You don’t often see a newspaper column written by two people, but Terry and I believe that together we can introduce readers to the local aspects of a wide variety of topics that make national headlines. This column will appear twice each month, and we will be trading off authorship. Hopefully you won’t find this confusing—you can assume that we agree on an issue unless we state otherwise. Here’s the story on how Terry and I came up with our idea to work together….

To most folks, the word “politics” invokes a negative reaction, with visions of gobs of money changing sleazy hands, clandestine back-room deals made by the rich, and public glad-handing to accompany the lies about caring for the common man. Indeed, these visions seem to have been proven time and again throughout history, regardless of place or time. And so it was that our founding fathers guaranteed the right of free speech and a free press, to act as watchdog over the less than honest—and sometimes illegal—dealings of politicians. This, alongside the system of checks and balances, is what makes for a democracy. Part and parcel of having rights in a democracy, however, is the obligation of exercising them from time to time in order to ensure their continuing existence.

It is this sentiment that led to my meeting Terry one August afternoon last year in Chiefland. I decided to do voter registration, so I put out a call for volunteers to help, and Terry and his wife, Ilene, showed up. While we didn’t register too many folks, we ended up having a pleasant—though hot—afternoon getting to know each other. Our life experiences are quite different.

Terry was born on Puerto Rico to a U.S. Air Force family, while I was born and raised in the Chicago area, spending summers on my grandparents’ farm in Iowa. After spending the first 12 years of his life traipsing around the country, Terry lived in Miami for almost 40 years—except for his own stint as an employee of Uncle Sam’s Air Force—before moving to Williston with Ilene in 2005. I, on the other hand, started traipsing around the country after achieving adulthood, living in Wisconsin, the Virgin Islands, California, New Mexico and, finally, Hawai’i before becoming a part-time resident of Levy County.
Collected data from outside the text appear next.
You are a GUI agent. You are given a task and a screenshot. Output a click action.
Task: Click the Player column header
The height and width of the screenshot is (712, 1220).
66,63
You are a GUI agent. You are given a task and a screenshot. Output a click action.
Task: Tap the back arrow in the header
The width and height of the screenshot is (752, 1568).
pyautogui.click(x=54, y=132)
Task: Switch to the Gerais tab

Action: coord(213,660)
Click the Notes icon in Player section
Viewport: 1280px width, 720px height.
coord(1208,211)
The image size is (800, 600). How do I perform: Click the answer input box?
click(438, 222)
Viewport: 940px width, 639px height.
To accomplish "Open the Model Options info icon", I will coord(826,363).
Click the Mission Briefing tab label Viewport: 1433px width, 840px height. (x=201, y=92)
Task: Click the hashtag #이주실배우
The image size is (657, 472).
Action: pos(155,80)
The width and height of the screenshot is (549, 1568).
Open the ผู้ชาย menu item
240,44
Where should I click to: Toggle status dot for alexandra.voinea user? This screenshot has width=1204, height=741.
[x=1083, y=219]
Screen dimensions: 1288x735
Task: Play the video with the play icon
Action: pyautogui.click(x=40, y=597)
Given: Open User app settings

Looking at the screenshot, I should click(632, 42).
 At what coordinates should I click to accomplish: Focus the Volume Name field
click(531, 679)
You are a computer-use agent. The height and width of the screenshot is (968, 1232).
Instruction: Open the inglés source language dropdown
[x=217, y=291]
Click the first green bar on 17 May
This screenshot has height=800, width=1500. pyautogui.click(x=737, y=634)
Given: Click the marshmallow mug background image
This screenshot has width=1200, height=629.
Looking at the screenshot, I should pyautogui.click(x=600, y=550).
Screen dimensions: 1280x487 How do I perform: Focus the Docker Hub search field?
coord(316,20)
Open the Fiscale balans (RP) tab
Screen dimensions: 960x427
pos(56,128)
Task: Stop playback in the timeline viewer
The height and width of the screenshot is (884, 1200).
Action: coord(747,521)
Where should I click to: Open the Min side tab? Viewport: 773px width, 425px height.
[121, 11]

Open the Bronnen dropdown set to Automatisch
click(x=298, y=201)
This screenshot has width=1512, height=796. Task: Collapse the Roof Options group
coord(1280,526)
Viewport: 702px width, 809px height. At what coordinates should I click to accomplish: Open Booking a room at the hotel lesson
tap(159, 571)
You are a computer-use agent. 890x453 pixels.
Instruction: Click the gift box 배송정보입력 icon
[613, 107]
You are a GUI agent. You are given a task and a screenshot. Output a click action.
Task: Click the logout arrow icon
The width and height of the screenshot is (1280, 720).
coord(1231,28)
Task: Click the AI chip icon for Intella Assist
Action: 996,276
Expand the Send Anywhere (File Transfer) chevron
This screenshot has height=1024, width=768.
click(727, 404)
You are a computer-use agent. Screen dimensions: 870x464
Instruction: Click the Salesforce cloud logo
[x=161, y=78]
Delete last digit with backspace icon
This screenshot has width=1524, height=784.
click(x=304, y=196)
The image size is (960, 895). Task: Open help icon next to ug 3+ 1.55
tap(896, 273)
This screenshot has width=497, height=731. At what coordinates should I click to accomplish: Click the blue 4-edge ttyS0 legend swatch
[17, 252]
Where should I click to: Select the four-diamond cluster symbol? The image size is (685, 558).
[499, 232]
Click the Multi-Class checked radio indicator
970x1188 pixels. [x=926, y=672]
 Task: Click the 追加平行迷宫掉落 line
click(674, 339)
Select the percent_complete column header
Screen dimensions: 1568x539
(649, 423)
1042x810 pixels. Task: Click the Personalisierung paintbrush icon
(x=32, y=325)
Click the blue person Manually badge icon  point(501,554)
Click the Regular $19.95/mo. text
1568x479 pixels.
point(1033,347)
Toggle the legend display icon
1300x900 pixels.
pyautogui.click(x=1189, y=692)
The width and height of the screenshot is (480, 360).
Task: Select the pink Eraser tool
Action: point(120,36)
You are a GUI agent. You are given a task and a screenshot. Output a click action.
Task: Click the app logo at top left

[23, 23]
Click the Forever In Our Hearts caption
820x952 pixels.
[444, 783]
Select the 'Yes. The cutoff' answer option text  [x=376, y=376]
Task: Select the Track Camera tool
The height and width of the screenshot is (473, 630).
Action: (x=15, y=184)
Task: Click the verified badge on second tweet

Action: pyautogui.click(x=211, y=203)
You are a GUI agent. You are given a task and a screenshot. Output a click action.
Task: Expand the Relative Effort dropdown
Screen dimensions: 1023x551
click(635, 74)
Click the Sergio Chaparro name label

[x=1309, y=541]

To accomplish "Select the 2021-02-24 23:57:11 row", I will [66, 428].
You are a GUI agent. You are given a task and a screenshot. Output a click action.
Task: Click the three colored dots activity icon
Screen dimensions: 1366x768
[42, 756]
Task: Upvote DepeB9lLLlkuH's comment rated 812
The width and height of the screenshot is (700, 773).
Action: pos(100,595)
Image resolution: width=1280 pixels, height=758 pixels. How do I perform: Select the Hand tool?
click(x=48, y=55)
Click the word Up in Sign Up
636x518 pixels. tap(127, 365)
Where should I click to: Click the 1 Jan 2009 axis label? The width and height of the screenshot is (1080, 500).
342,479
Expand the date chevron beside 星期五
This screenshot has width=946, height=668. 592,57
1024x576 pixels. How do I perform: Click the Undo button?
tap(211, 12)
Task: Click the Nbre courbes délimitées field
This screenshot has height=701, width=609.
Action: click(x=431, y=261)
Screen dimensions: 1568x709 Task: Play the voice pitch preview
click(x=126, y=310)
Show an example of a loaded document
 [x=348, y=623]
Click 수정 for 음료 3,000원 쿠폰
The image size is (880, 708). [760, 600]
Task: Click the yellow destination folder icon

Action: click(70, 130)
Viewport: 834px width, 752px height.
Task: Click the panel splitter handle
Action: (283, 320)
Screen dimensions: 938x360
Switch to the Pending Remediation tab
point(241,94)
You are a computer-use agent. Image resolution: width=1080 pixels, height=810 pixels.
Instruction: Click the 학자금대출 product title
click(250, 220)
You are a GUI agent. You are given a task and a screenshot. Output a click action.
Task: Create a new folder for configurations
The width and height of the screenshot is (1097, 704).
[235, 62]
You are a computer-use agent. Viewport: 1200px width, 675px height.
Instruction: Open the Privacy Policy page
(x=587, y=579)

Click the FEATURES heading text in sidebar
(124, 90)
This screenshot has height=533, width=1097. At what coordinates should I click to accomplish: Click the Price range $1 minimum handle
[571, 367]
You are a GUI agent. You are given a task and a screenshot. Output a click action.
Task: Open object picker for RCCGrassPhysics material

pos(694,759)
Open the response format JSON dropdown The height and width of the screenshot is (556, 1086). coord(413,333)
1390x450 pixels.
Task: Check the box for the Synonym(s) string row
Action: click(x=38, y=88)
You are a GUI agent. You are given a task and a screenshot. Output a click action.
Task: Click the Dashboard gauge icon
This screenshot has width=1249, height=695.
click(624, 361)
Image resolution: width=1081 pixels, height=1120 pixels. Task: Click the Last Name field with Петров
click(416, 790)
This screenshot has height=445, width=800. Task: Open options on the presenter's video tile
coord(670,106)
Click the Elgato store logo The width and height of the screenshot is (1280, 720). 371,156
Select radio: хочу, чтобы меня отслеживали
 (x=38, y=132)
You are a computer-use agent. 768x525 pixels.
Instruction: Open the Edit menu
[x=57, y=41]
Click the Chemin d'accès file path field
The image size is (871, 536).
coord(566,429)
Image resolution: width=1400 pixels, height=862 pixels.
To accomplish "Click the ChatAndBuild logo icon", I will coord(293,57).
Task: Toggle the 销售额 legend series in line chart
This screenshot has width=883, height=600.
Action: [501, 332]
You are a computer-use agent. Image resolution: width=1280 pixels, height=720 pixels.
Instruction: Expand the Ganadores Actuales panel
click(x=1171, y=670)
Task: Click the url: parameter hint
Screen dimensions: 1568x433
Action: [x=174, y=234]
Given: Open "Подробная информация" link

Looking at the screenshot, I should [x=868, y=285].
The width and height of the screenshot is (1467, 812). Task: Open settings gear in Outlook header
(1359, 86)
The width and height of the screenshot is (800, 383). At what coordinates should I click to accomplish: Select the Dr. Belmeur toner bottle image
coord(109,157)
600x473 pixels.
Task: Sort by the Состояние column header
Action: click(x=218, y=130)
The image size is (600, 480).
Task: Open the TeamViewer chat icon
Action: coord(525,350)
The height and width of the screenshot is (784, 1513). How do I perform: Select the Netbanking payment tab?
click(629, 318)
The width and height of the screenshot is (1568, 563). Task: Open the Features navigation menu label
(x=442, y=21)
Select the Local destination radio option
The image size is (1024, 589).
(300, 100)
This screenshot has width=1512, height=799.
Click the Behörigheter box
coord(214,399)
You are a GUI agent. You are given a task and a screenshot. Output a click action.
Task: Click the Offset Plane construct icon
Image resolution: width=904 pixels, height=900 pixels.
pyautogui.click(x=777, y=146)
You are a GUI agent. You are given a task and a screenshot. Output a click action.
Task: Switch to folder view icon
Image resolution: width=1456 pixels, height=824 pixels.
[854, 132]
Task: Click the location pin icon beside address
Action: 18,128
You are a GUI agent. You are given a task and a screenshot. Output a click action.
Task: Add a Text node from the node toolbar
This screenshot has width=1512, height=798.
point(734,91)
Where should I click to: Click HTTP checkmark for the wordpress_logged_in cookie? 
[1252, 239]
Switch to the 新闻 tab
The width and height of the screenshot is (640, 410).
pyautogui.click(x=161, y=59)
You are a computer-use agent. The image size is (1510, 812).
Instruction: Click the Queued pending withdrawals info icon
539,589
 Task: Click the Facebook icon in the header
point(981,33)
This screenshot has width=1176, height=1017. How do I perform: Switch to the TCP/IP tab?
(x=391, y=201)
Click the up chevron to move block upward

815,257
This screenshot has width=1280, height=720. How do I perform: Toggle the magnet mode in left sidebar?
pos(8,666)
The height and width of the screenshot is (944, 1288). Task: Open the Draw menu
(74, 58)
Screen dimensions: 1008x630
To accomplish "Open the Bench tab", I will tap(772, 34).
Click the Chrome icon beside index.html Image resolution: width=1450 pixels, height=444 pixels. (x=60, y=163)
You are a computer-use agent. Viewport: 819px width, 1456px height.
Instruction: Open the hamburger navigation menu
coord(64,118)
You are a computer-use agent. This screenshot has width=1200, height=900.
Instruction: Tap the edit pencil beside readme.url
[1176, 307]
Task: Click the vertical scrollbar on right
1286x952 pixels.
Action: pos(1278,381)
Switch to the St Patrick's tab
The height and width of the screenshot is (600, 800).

While our education levels are similar—some college—we have had very different experiences in the work force. Terry has been in the medical field all his life, beginning as a medical administrative specialist in the Air Force, then working in hospitals, most recently as a staffing coordinator. My experience has been quite a bit more erratic, including food and beverage service, general office work and self-employment, first as a freelance writer and editor, then as a clothing designer and manufacturer.

Another difference between us is our histories of political activity. Terry was spurred to action in early 2007, after reaching his frustration level with our military casualties in Iraq. He began supporting progressive anti-war groups and eventually attended an anti-war march. Soon after that, he volunteered to support Barack Obama in his presidential bid. That volunteer work led Terry to learn about a wide range of progressive causes, and, finally, to founding the Progressive Voices of Levy County, a group committed to community service and progressive change.

My political action history dates back to 1970, when my older brother was involved in protesting the Vietnam war. While I did not join that cause, I became active in the women’s movement and have volunteered my time to a wide range of progressive and environmental causes over the decades since.

Terry considers himself politically moderate while I consider myself more radical. Common to both of us, however, is a sense of pragmatism about how life works and societies evolve. We’re both old enough to have seen many changes, on both the political and societal levels, and to have come to the understanding that progress does not happen from the top down but from the bottom up. And at the bottom are folks like us—regular folks—who know what works for us and what doesn’t, because we live it every day. We know the problems we face, and most of us have ideas for solving those problems.

Terry and I hope that this column will inspire all readers to get engaged in the discussions necessary to improve our daily lives, our neighborhoods and, by extension, our country. We welcome your comments and ask that you write a letter to the editor any time you feel so moved.